A most unusual film - 1910 - The Acrobatic Fly




The Acrobatic Fly is one of the more peculiar films I have encountered. Although it only lasts for three minutes, it is a film that has consistently perplexed me for the last week.

On its surface, The Acrobatic Fly is a simple trick film involving a housefly that balances various objects on its body. However, it appears that the ingenuity of the film is that there is no trickery involved (it is a real housefly balancing the various objects); although one wonders how Percy Stow managed to ‘convince’ the housefly to perform the various tricks it pulls off.



As the film begins, the viewer’s initial reaction is to delight at the gimmick of a fly lying on its back, juggling what appears to be a blade of grass. As the first few objects change, even 100 years later, the sense of novelty is tempered by an impression of disposability. It seems as though the film will be like many a gimmicky Youtube video that fascinates for a few seconds before drifting to the most distant backwaters of our memories.

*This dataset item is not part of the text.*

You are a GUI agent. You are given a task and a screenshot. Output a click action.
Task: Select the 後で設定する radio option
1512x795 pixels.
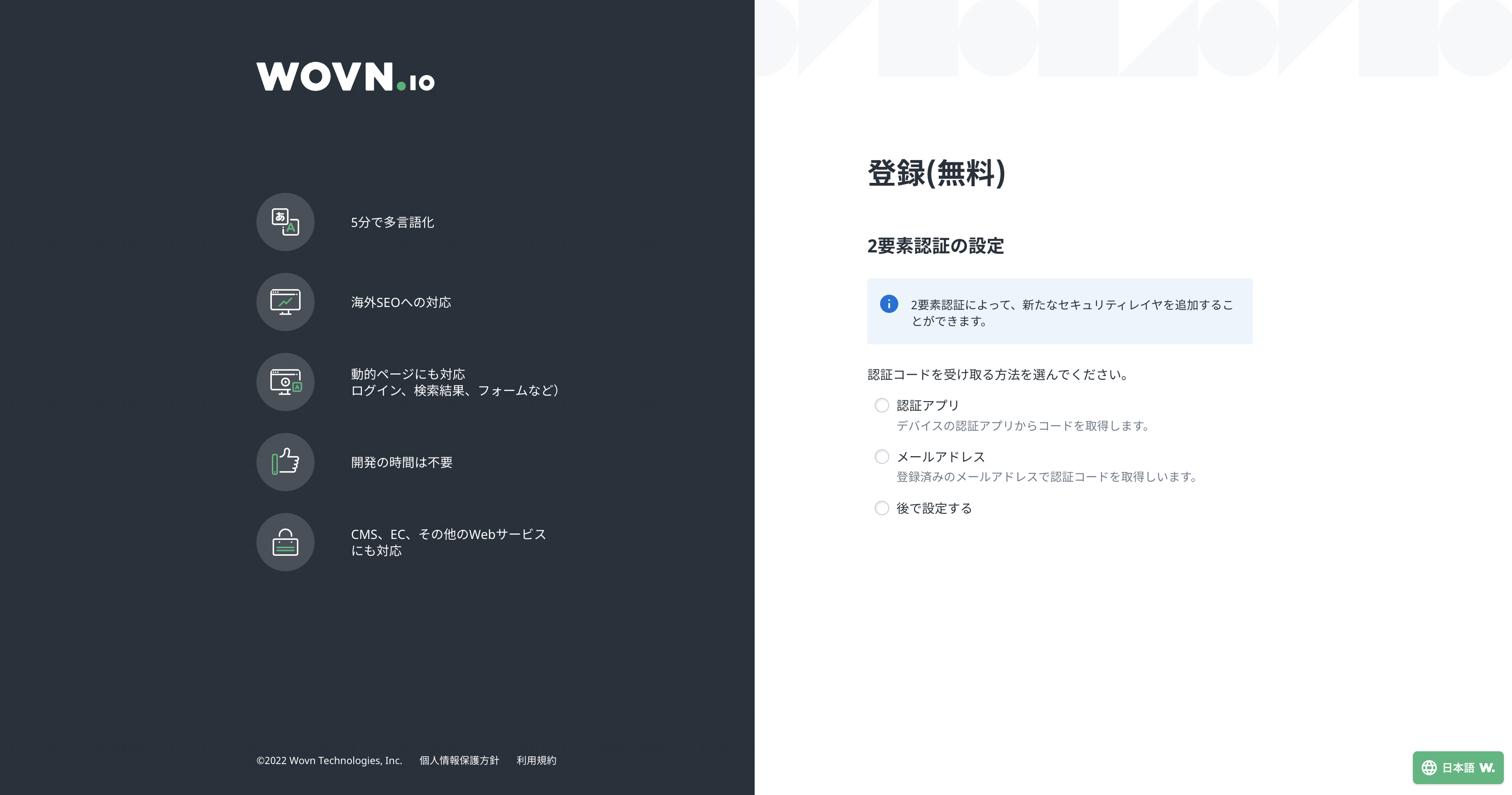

But as the film transitions from the fly spinning a web around a plastic white cup to a fly lying at a different angle juggling a smaller fly, the film becomes both grotesque and deeply fascinating. The lighting of the initial shot allows us to see the fly’s transparent wings as well as suggesting its body is comprised of several colours. As the lighting and positioning of the fly shifts for the first time, the uniform blackness of both flies is accentuated. A few shots later, the two large flies weave a large black ball that the larger fly struggled to balance him/herself (see image below), and the allegorical nature of these images deepens.



It is a fruitless exercise speculating whether this was the directors’ intention, but there is no denying the effect this transition has a potent effect on the viewer; whereas before, the fly’s repugnant exterior was offset by how it was lit and the action it was partaking in, now its repulsiveness is accentuated by the fact that it is balancing another fly. Involuntarily, it is an image that has resonated and replayed in my mind for the last few days, as I could not shake the unerring feeling that this symbolism had significant depth and may in fact function as mirror for its audience.  

Unable to word this scene’s effect on my mind, the best inclination I can give my reader of this sense of apprehension is to say that I feel there is a significant overlap between this scene in the film and the following short story by Borges (which can be found in this collection):

Inferno, I, 3
From the half-light of dawn to the half-light of evening, the eyes of a leopard, in the last few years of the twelfth century, looked upon a few wooden boards, some vertical iron bars, some varying men and women, a blank wall, and perhaps a stone gutter littered with dry leaves. The leopard did not know, could not know, that it yearned for love and cruelty and the hot pleasure of tearing flesh and a breeze with the scent of deer, but something inside it was suffocating and howling in rebellion, and God spoke to it in a dream: You shall live and die in this prison, so that a man that I have knowledge of may see you a certain number of times and never forget you and put your figure and symbol in a poem, which has its exact place in the weft of the universe. You suffer captivity, but you shall have given a word to the poem. In the dream, God illuminated the animal’s rude understanding and the animal grasped the reasons and accepted its fate, but when it awoke there was only an obscure resignation in it, a powerful ignorance, because the machine of the world is exceedingly complex for the simplicity of a savage beast.
Years later, Dante was to die in Ravenna, as unjustified and alone as any other man. God told him the secret purpose of his life and work; Dante, astonished, learnt at last who he was and what he was, and he blessed the bitterness of his life. Legend has it that when he awoke, he sensed that he had received and lost an infinite thing, something he would never be able to recover, or even to descry from afar, because the machine of the world is exceedingly complex for the simplicity of men.